Saved data entries:
--- START ---

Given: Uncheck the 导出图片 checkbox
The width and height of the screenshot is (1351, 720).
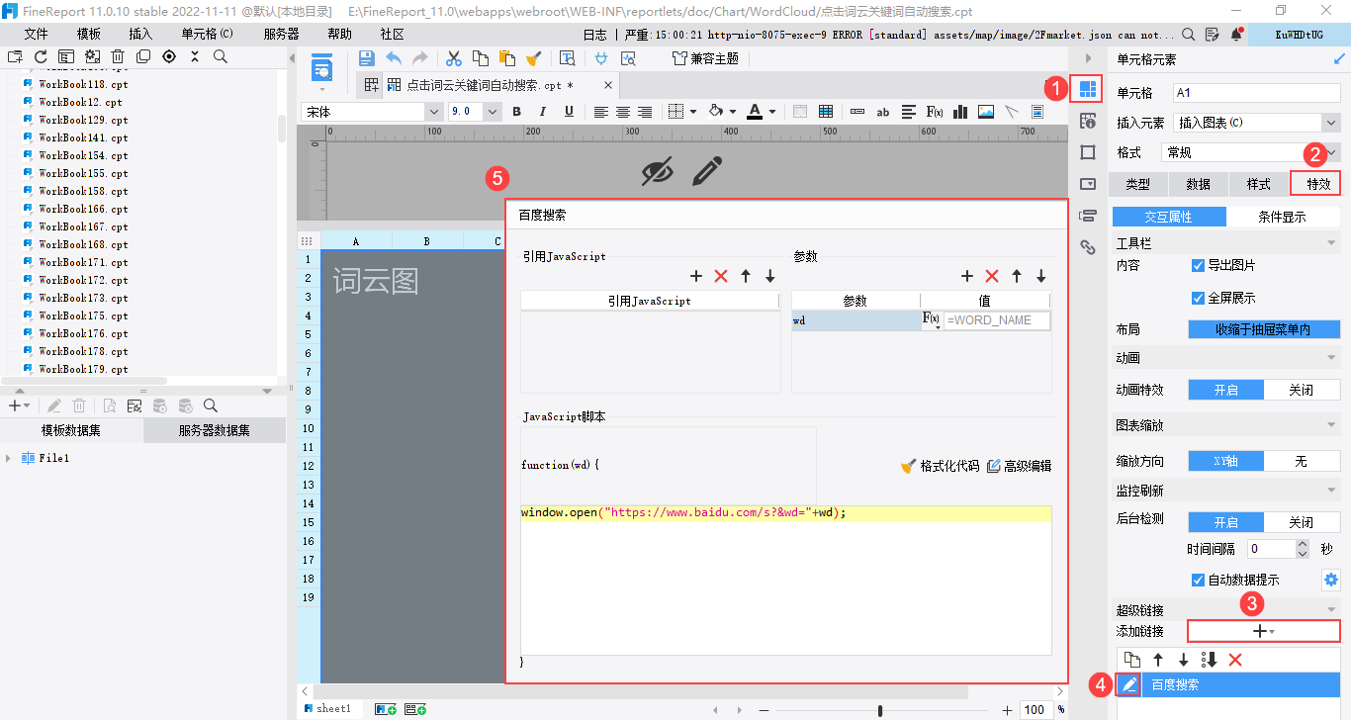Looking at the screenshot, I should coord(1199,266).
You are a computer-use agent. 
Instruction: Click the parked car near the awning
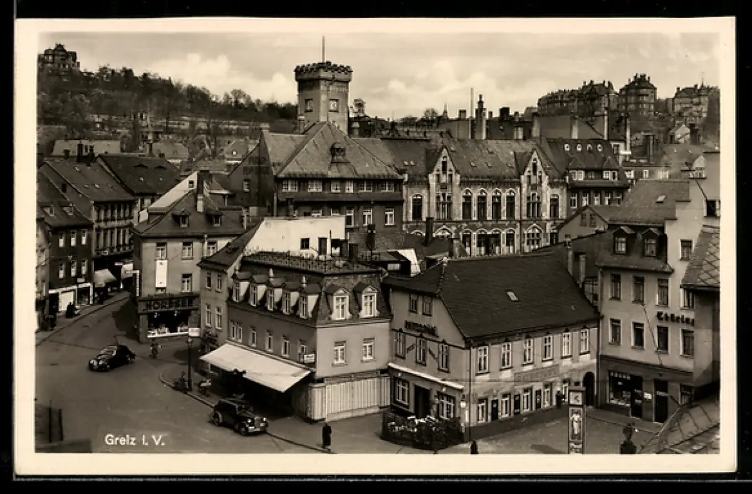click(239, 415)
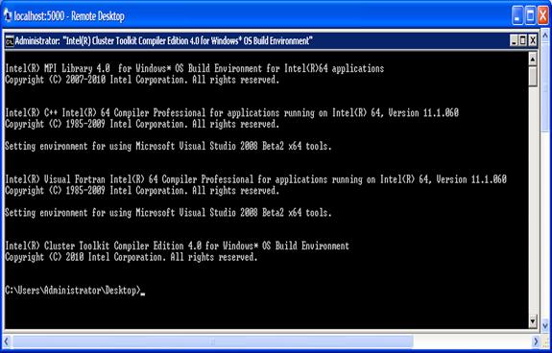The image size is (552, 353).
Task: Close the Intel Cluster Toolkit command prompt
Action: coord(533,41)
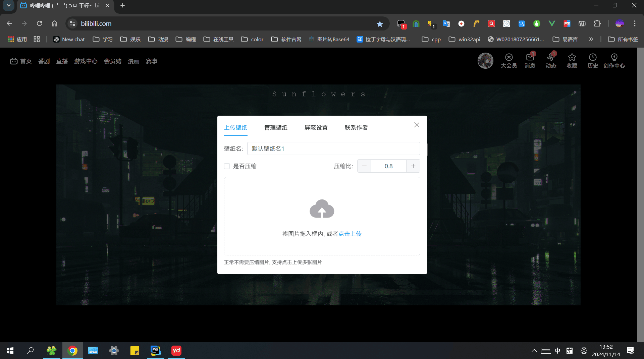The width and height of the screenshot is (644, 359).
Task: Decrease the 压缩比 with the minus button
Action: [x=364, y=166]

--- END ---

Your instructions: Pictures stay out. Copy exactly, and only, the lines from the one containing "You are a computer-use agent." through the end of the data.

Task answer:
You are a computer-use agent. 
Instruction: Click the parked car near the awning
click(239, 415)
The image size is (552, 353).
Task: Close the Intel Cluster Toolkit command prompt
Action: coord(533,41)
The width and height of the screenshot is (644, 359).
Task: Decrease the 压缩比 with the minus button
Action: [x=364, y=166]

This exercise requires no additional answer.